The rise of obesity rates in America has coincided with the rise of cases of NAFLD, now the most common chronic liver disease. In a 2019 study published in Gene Expression: The Journal of Liver Research, researchers found further evidence that physical exercise could benefit people with NAFLD – including those who had the disease in its most inflammatory form – nonalcoholic steatohepatitis (NASH). Relying on different methodologies than previous studies, participants took part in aerobic and resistance training for 4-7 days a week. The studies mirrored previous findings, that patients experienced positive effects in reducing key risk factors that determine NAFLD, regardless of weigh loss.
Additional studies have found that both aerobic and resistance training substantially increased insulin sensitivity and improved metabolism. Considering the fact that insulin resistance is thought to be a contributor to NASH, the findings are certainly worth taking into account.
Exercise is necessary for everyone, but when it comes to people with fatty liver disease, it can be particularly vital since research has shown it can benefit NAFLD by reducing hepatic (liver) fat content. Make sure to speak to your providers and enlist the help of an experienced trainer if necessary.
Aerobic Exercise: Low Impact or High?
If you wish to lose weight, your health team may recommend safe yet effective exercises like cycling, walking, and swimming. All these exercise forms can be adapted to various fitness levels, and all are low-impact when it comes to joints like the knees. You should ideally try to include around half an hour of cardio training a day.
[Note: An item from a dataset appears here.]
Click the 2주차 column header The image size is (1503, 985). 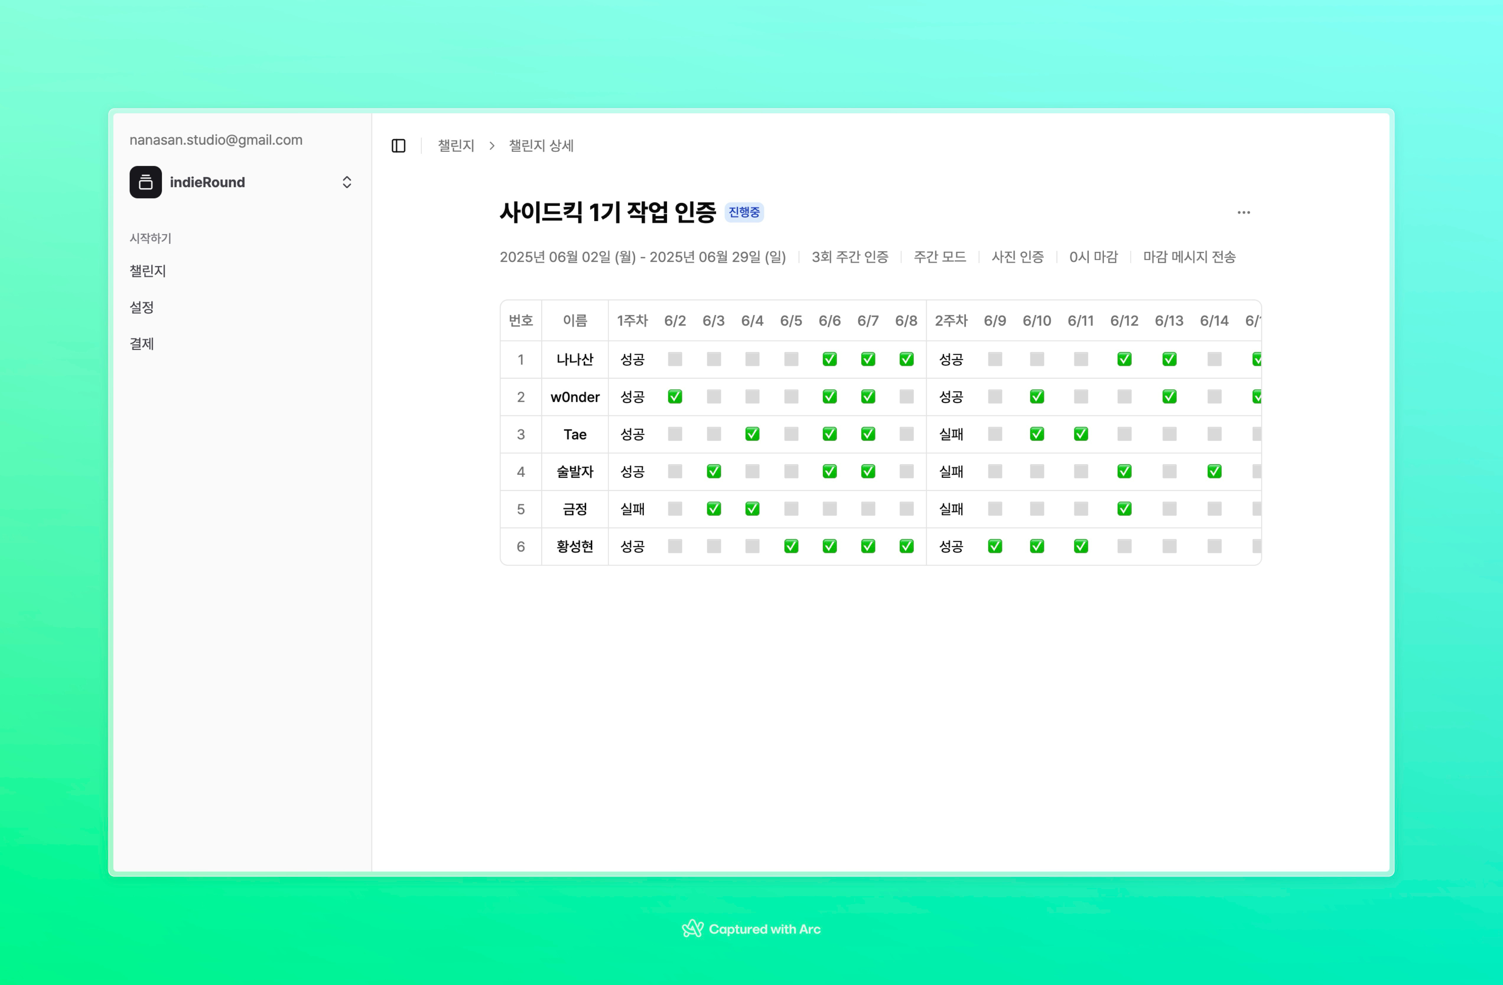(x=951, y=321)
Outdoor exercises like cycling burn more calories because of terrain changes, wind resistance etc. but arguably the most important thing is to choose a workout you can stick to.
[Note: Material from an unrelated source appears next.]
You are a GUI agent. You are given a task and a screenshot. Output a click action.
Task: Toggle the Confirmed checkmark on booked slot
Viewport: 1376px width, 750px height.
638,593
What Type of Resistance Program Should You Follow?
If you have fatty liver disease, ask your health team if they can recommend a strength exercise regimen covering the major muscles – including biceps, triceps, quadriceps, pectorals, and calves. The precise number of repetitions and the amount of weight recommended to lift will depend on a variety of factors, including your current fitness level, age, and goals.
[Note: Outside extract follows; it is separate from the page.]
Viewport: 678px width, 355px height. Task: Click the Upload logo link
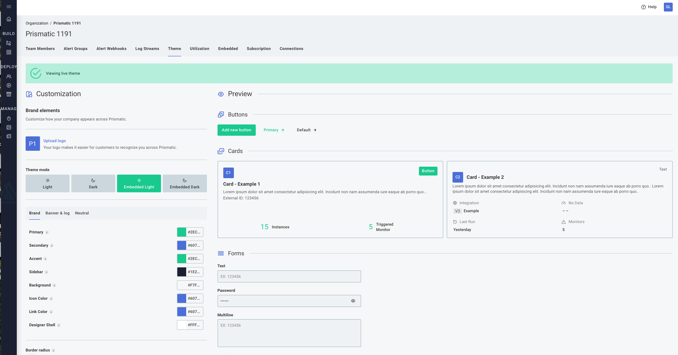click(x=54, y=141)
If you wish to lose weight, for instance, your trainer may recommend a high number of reps and lower weight. If muscle building is on the agenda, meanwhile, you may be instructed to complete a smaller number of reps of heavier weights. As found in a study by Kate Hallsworth et al, weight loss is not the ultimate goal when it comes to weight training, since resistance exercise not only reduces liver fat, but also improves fat oxidation and improves glucose control.
If you are pressed for time or do not have access to a gym, try virtual classes, or check out the exercises we share every Tuesday; combine a grouping of 6-8 of the exercises and you have built your own circuit of moves to get you going.
What about Stress-Busting Exercises?
Many people consume too much food because of stress and anxiety. If you can relate to this habit, then try to include exercises that reduce stress, and also read these other methods to prevent stress eating. Your cardio and strength workouts will probably already be doing plenty to lift your mood and help you sleep better, but for an extra boost, try to make a little time in your day for yoga or Tai Chi. Both these exercises have been found to significantly lower stress hormones (cortisol).
The studies surrounding physical activity and the reduction of risk factors leading to NAFLD and NASH are promising. Don’t allow the sometimes overwhelming thought of beginning a weight-loss journey stop you from being physically active. Even if you don’t initially see results, these studies underline that the body still benefits from physical activity, improving overall wellness, including liver health.